La recrue potentielle eut un sourire, lueur brillante dans l’obscurité latente. Il se rapprocha de son interlocuteur et se plaça ainsi plus près de la lumière. En l’apercevant mieux, Soerid recula de plusieurs pas, perturbé.

Snekor terrifiait par son apparence. Nul ne pouvait distinguer son visage couvert par un capuchon gris et strié de bandes dont seuls les yeux perçants se singularisaient. Deux sangles de cuir centrées sur un carré ferré ceinturaient son abdomen. Deux autres formaient une croix entre ses jambes, à hauteur de ses cuisses. Une paire de dagues à pommeaux incarnat, longues et effilées y pendaient, ainsi qu’une corde parsemée de petites lames. Du tissu cérulé surplombait un pantalon à bandes de la même matière, teintées de gris. Des bandes recouvraient également ses avant-bras et il portait des gants adaptés. En face du guerrier se tenait un homme dont on ne pouvait lire les émotions. Devant lui se dressait obscurément un espion méconnaissable, un assassin doué et un homme mystérieux

— Vous n’êtes définitivement pas le type d’homme dont la guilde a besoin, conclut Soerid. Mais je n’ai pas le choix, on dirait.

— J’ai déjà rencontré tes congénères par le passé, figure-toi. Il semblerait que l’on m’ait définitivement repéré. Peut-être que nos intérêts convergent.

— Tu es très doué pour le vol et l’assassinat, en tout cas c’est ce qu’on m’a raconté. Je demande encore à voir. D’après nos lois, tu es un criminel. Mais un criminel doué que la justice n’a jamais pourchassé. Ça veut dire que mon maître souhaite utiliser tes talents à notre disposition. Et je n’aime pas ça.

— Si je vous rejoins, je suppose que le vol ne sera plus permis, songea Snekor à haute voix. En revanche, ne vous le cachez pas, la justice Haelienne tue extrêmement souvent. J’en ai fait mon métier. Disons que si j’accepte ta proposition, je me retrouverai simplement à travailler pour d’autres personnes. Les défenseurs de la justice s’intéressent sûrement à la gloire et à la paix. Mes intentions sont différentes.

— Tant qu’elles n’interfèrent pas avec les nôtres, alors je te laisserai tranquille. Le maître veut faire de toi un espion dans notre association. Je suppose que tu es déjà rusé et expérimenté. Mais si tu acceptes, il faudra faire tes preuves.

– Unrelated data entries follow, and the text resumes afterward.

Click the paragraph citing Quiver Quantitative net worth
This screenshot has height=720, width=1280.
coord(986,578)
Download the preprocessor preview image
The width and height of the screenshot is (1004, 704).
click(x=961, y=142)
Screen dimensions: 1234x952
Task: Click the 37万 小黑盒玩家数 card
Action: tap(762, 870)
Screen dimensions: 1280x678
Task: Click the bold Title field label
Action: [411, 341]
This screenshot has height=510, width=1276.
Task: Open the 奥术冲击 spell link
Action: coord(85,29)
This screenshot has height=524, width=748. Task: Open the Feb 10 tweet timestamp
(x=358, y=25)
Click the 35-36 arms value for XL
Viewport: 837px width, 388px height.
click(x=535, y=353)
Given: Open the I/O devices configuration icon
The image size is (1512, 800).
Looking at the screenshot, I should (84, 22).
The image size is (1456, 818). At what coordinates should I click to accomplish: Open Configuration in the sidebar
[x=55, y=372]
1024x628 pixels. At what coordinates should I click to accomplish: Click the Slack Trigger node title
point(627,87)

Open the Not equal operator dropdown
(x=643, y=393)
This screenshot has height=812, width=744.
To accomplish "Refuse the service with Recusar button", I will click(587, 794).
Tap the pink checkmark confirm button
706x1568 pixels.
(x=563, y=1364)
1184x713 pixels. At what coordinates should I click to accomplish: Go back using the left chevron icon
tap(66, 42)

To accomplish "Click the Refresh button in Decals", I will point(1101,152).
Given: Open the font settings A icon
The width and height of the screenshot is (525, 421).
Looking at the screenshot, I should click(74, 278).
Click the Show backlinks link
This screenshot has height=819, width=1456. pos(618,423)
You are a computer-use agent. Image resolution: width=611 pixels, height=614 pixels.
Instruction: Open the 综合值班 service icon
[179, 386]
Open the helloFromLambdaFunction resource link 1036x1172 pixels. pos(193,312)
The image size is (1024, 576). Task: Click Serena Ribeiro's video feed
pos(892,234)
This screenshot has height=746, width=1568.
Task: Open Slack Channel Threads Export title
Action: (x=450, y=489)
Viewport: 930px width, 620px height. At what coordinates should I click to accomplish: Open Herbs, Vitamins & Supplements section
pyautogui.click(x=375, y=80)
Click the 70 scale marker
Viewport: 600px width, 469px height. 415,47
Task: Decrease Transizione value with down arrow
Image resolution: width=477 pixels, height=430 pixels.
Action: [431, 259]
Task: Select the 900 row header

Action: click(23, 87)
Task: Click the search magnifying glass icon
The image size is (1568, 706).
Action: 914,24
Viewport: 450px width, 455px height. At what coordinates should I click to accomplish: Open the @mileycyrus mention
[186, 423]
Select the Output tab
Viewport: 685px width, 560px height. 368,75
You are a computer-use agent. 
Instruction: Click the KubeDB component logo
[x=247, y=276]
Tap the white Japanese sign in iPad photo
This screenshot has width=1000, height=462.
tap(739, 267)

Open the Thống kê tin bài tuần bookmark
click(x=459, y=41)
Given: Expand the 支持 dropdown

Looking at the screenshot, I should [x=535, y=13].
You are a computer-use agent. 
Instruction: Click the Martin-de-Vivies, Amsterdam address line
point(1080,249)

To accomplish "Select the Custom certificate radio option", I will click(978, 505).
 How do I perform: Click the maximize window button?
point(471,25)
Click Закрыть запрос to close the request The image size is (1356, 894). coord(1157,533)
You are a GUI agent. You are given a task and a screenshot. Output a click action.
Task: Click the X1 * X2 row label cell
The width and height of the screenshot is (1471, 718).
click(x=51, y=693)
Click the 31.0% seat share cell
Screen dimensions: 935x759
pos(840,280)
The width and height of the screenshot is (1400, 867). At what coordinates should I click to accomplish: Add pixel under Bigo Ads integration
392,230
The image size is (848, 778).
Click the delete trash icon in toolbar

— Je pense accepter, se décida Snekor. Je vous surveille déjà depuis un moment. Vous avez de l’influence, c’est certain. N’escomptez cependant pas sur ma fidélité.

— Le maître a vraiment eu une mauvaise idée…, grommela Soerid, le défiant du regard. Bien, je suppose que je dois te guider jusque-là. A la moindre faille de ta part, sache que je ne serai pas bienveillant à ton égard.

— Tu n’as pas besoin de me guider. Je connais l’emplacement de votre base comme tout Haelien qui se respecte. Je vais y aller seul, car je pense que tu me ralentirais. J’ai déjà pu voir que beaucoup de guerriers te ressemblaient dans la guilde. Ils pensent qu’une armure inutilement lourde les protège d’une mort inévitable. La force d’une personne ne réside pas en l’épaisseur de son équipement, tâche de t’en souvenir également. À présent, je vais te laisser en te remerciant. Après tout, tu m’as aidé à me décider.

Quand il entendit vaguement un tintement et un souffle lointain, Soerid comprit que Snekor était déjà parti.